··· Study material ···

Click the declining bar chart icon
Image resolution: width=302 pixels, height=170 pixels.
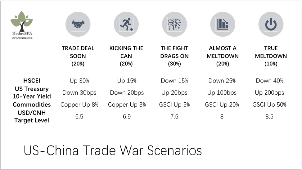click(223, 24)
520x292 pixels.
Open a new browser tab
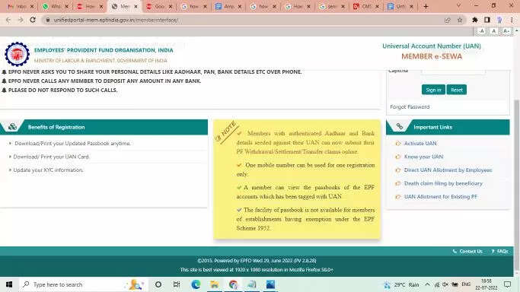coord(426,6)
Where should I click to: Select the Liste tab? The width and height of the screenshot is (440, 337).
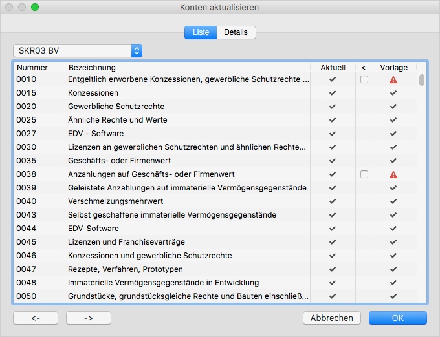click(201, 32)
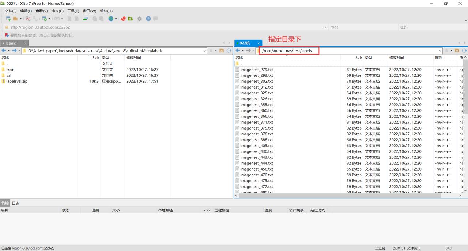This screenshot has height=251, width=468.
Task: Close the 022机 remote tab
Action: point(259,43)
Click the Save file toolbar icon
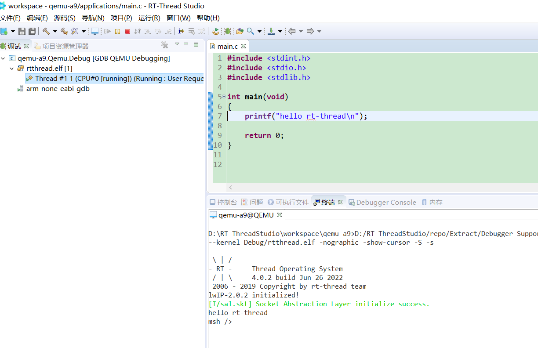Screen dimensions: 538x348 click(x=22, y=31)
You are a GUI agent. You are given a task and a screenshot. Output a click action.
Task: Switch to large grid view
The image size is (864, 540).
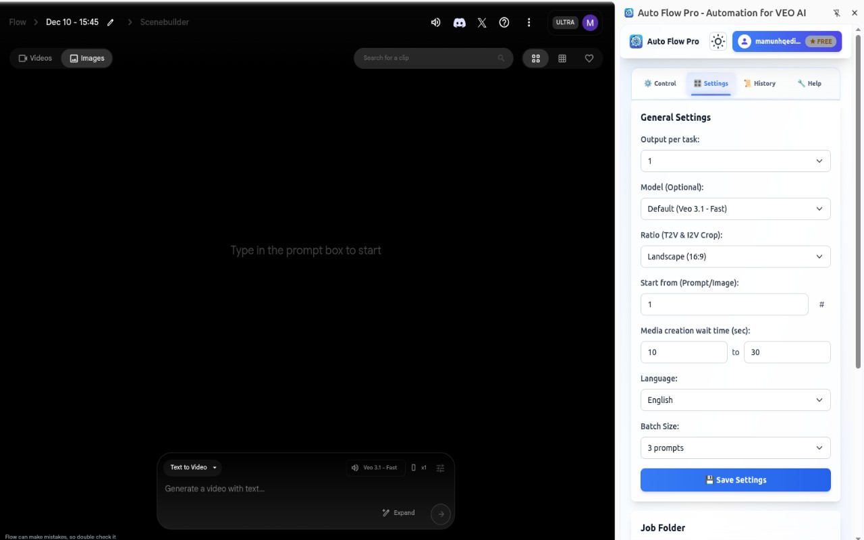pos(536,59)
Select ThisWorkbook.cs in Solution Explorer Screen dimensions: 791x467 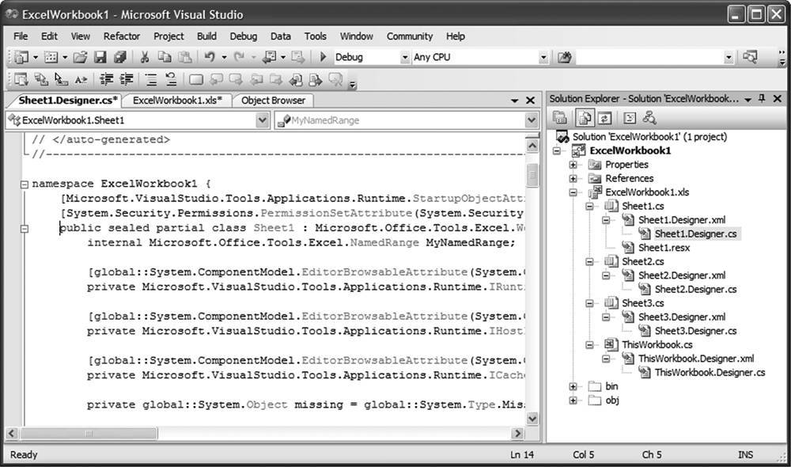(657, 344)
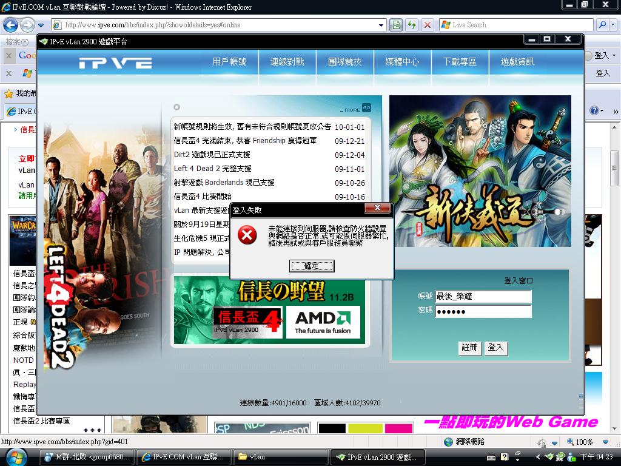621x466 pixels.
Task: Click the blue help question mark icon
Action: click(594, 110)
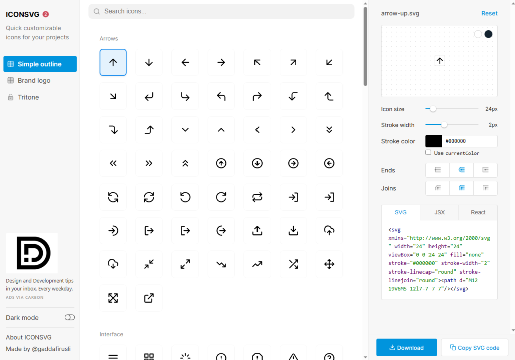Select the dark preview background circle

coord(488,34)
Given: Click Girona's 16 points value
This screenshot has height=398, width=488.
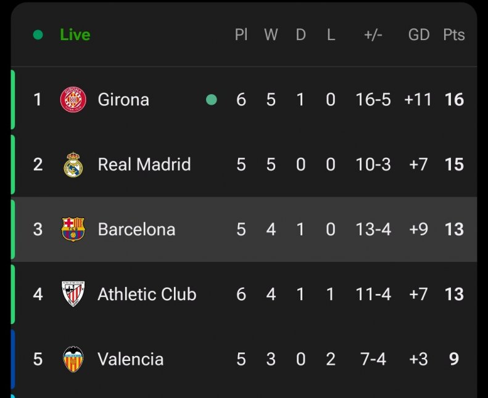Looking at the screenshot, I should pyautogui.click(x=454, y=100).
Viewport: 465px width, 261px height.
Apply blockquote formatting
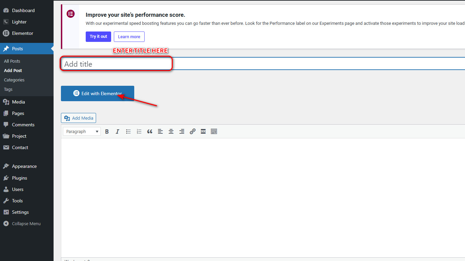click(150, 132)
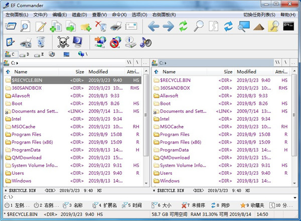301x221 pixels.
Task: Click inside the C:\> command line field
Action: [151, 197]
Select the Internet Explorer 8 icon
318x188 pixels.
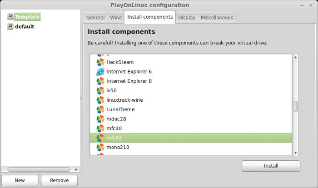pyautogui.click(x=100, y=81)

···

— How to complete this task —
Would you transcribe exactly, and only, the lines from the one containing "Viewport: 465px width, 261px height." through the last line of the records above, both included, leaving out the pictures?

— Answer to this exercise —
Viewport: 465px width, 261px height.
Apply blockquote formatting
click(150, 132)
301x221 pixels.
Task: Click inside the C:\> command line field
Action: [151, 197]
Select the Internet Explorer 8 icon
318x188 pixels.
pyautogui.click(x=100, y=81)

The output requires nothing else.